▸ **TASK OBJECTIVE**: Drop the pictures and extract exactly the lines from the one that contains "Task: Open the Tipo Inmueble dropdown" through the end of the material.

·····

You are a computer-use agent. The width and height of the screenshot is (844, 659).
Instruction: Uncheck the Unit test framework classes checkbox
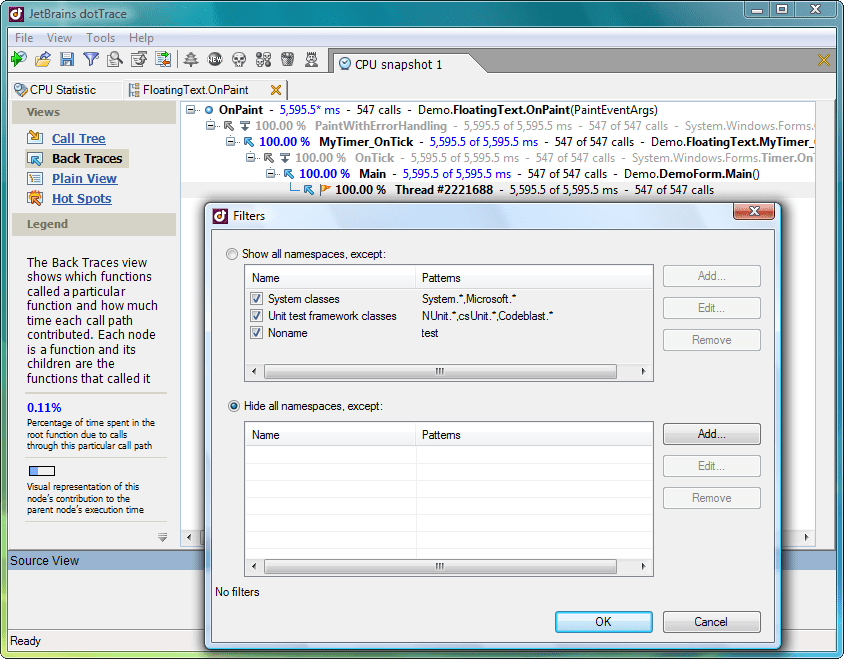coord(258,316)
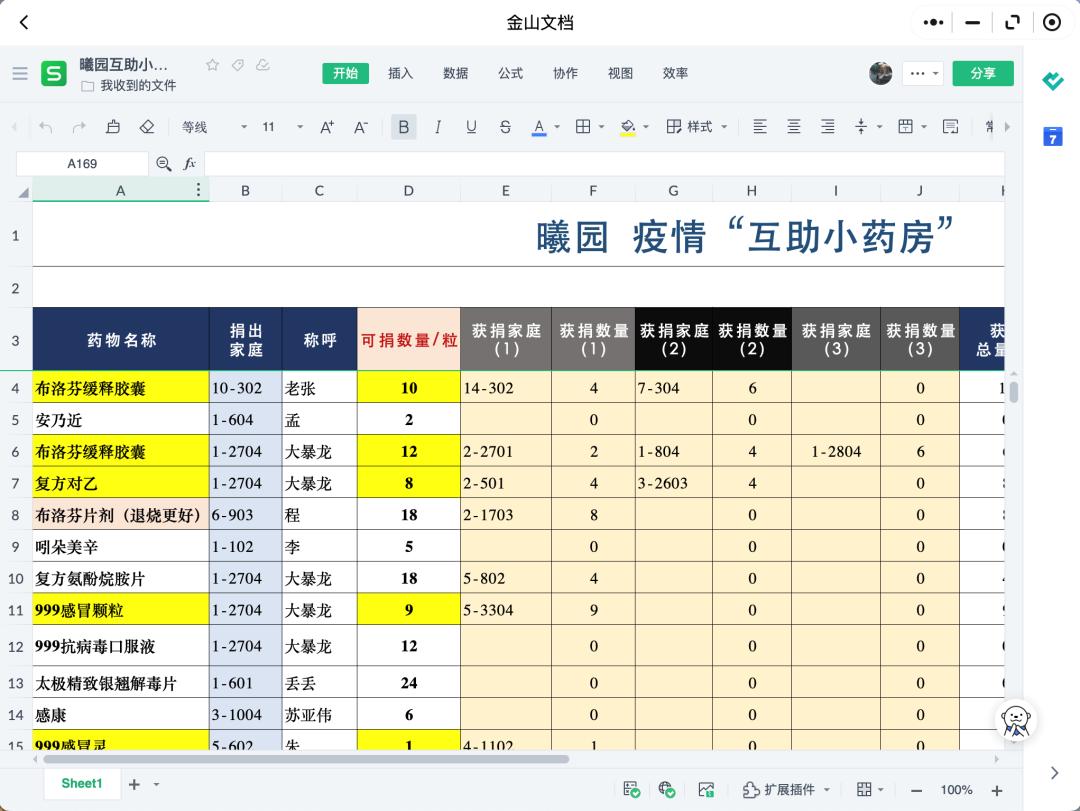Toggle bold formatting in the toolbar

(403, 127)
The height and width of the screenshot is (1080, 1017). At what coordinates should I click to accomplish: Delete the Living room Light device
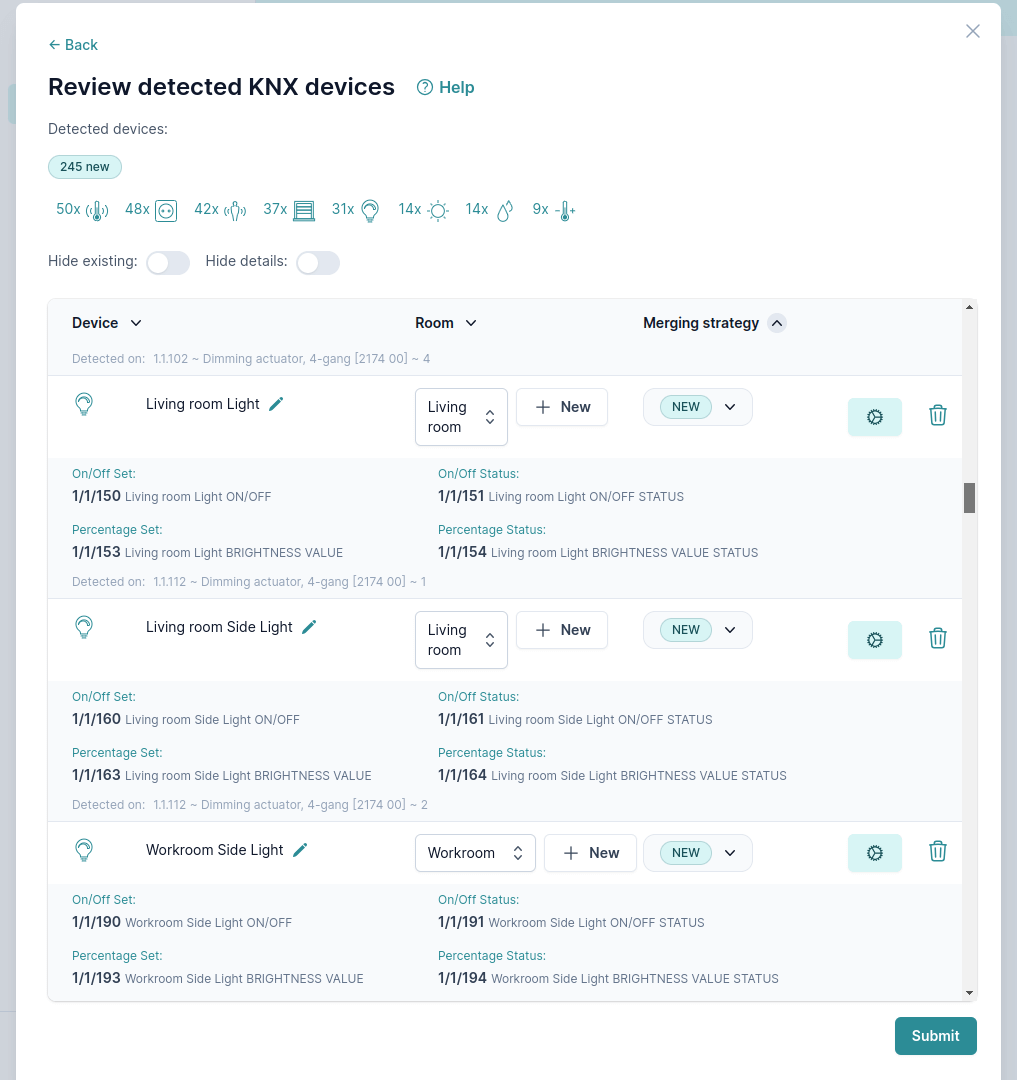(x=937, y=415)
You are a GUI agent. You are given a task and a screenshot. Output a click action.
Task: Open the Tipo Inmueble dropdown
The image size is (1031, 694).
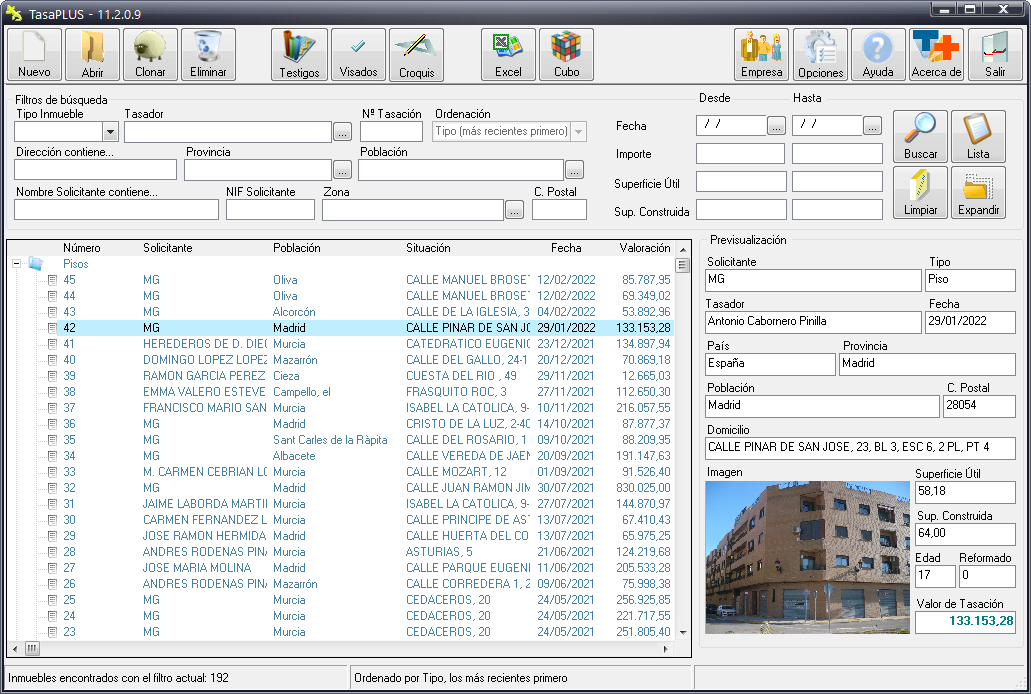pos(109,132)
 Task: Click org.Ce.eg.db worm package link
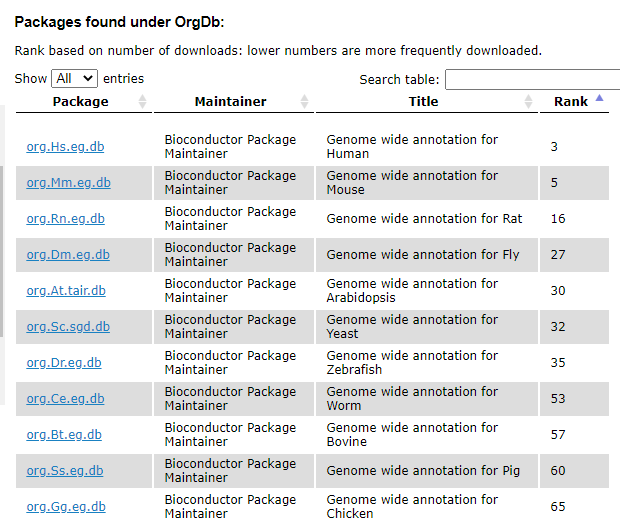(65, 399)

·····

▸ **ANSWER TO THE PROBLEM**:
Task: Open the Tipo Inmueble dropdown
The image size is (1031, 694).
pos(109,132)
 Task: Click org.Ce.eg.db worm package link
(65, 399)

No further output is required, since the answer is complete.